Extraterrestrial Civilizations - Isaac Asimov [27]
Lowell’s views were even more extreme in later books he published—Mars and Its Canals in 1906 and Mars as the Abode of Life in 1908. The general public found the whole thing exciting, for the thought of a nearby planet populated by an intelligence advanced beyond that of human beings was dramatic.
Lowell’s role in making advanced Martian life popular was outpaced, however, by the English science fiction writer, H. G. Wells.
In 1897, Wells published a novel, War of the Worlds, in serial form in a magazine, and the next year it appeared in book form. It combined the view of Mars as presented by Lowell with the situation as it had existed on Earth over the preceding twenty years.
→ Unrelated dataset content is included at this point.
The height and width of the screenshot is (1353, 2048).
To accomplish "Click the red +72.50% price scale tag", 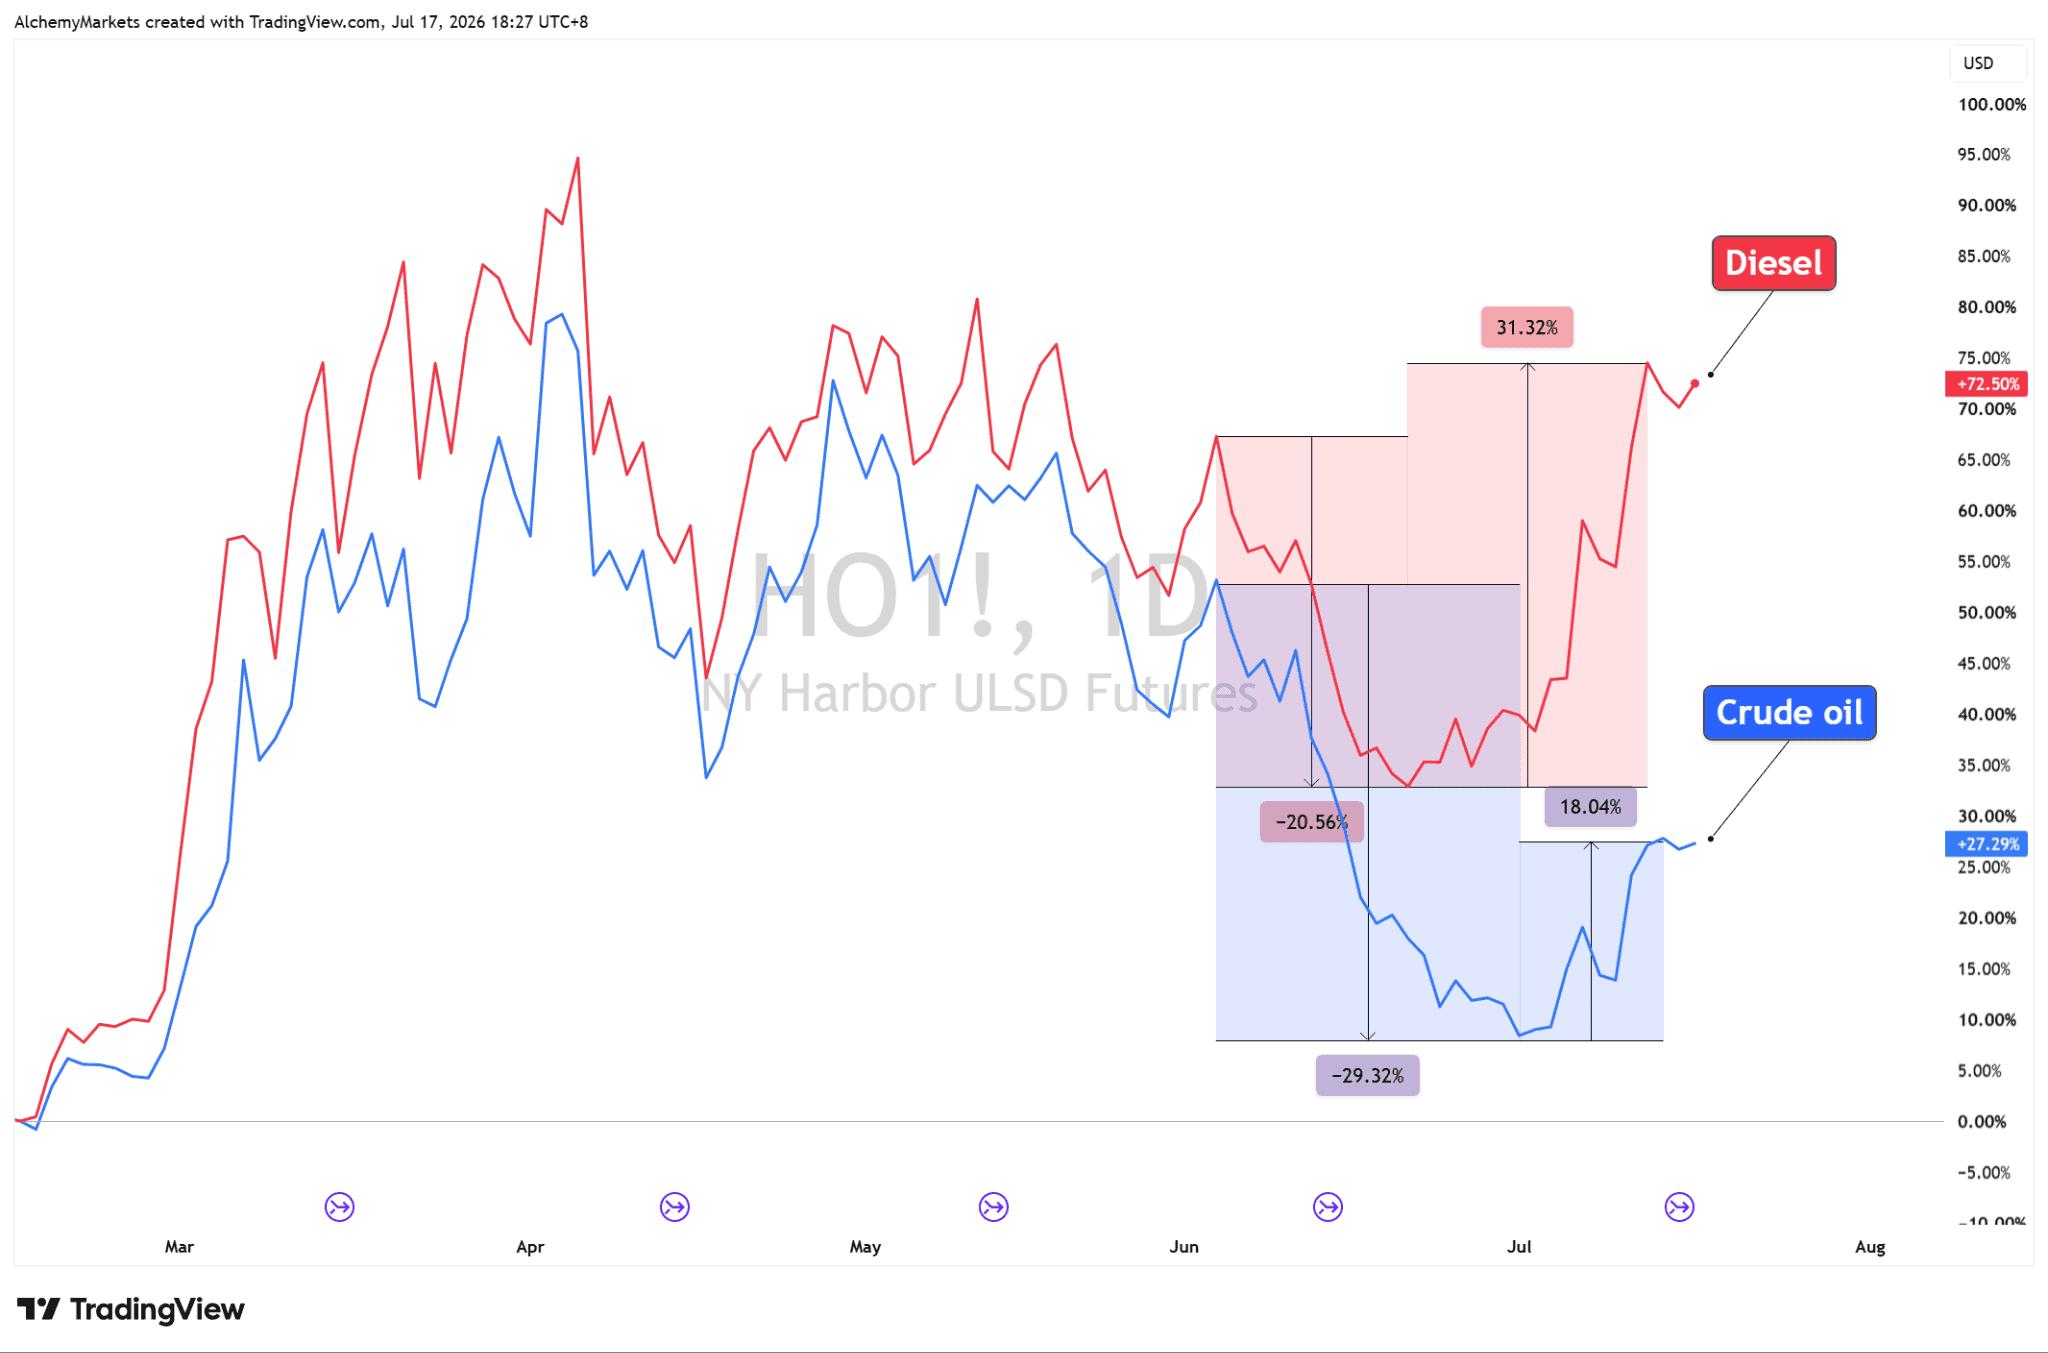I will pos(1987,384).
In those decades, the European powers—chiefly Great Britain and France, but including also Spain, Portugal, Germany, Italy, and Belgium—had been carving up Africa. Each nation established colonies with virtually no regard for the wishes of the people already living there. Since the Africans were dark skinned and had cultures that were not European, the Europeans considered them inferior, primitive, and barbarous, and felt they had no rights to their own territory.
It occurred to Wells that if the Martians were as far advanced scientifically over Europeans as Europeans were over Africans, the Martians might well treat Europeans as Europeans treated Africans. War of the Worlds was the first tale of interplanetary warfare involving Earth.
Until then, tales of visitors to Earth from outer space had pictured those visitors as peaceful observers. In Wells’s novel, however, the outsiders came with weapons. Fleeing a Mars on which they could barely keep alive, they arrived at lush, watery Earth and prepared to take over the planet to make a new home for themselves. Earth people were merely animals to them, creatures whom they could destroy and devour. Nor could human beings defeat the Martians or even seriously interfere with them, any more than the Africans could deal with the European armed forces. Though the Martians were defeated in the end, it was not by human beings, but by Earthly decay bacteria, which the Martians’ bodies were not equipped to resist.
It proved a popular novel and set off a wave of imitations, so that for the next half-century human beings took it for granted that any invasion of extraterrestrial intelligence would lead to the extermination of humanity.
On October 30, 1938, for instance, nearly forty years after War of the Worlds was published, Orson Welles (1915–), only twenty-three years old at the time, produced a radio dramatization of the story. He chose to bring the story up to date, and had the Martians land in New Jersey rather than in Great Britain. He told the events in as realistic a fashion as possible, with authentic-sounding news bulletins, eye-witness reports, and so on.
Anyone who had turned the program on at the start would have been informed that it was fiction, but some weren’t listening closely enough and others turned it on after the start and were transfixed at the events that were apparently taking place—especially those who were near the sites of the reported landings.
A surprising number of people did not pause to question whether it was at all likely that there was an invasion of Martians, or whether there were even Martians at all. They took it for granted that Martians existed and had arrived to conquer Earth and were succeeding. Hundreds got into their automobiles and fled in terror. Like the Moon Hoax of just a century before, it was a remarkable example of how ready people were to accept the notion of extraterrestrial intelligence.
Though Lowell and his theories concerning the Martian canals were successful with the general public, professional astronomers were extremely doubtful. At least the large majority were.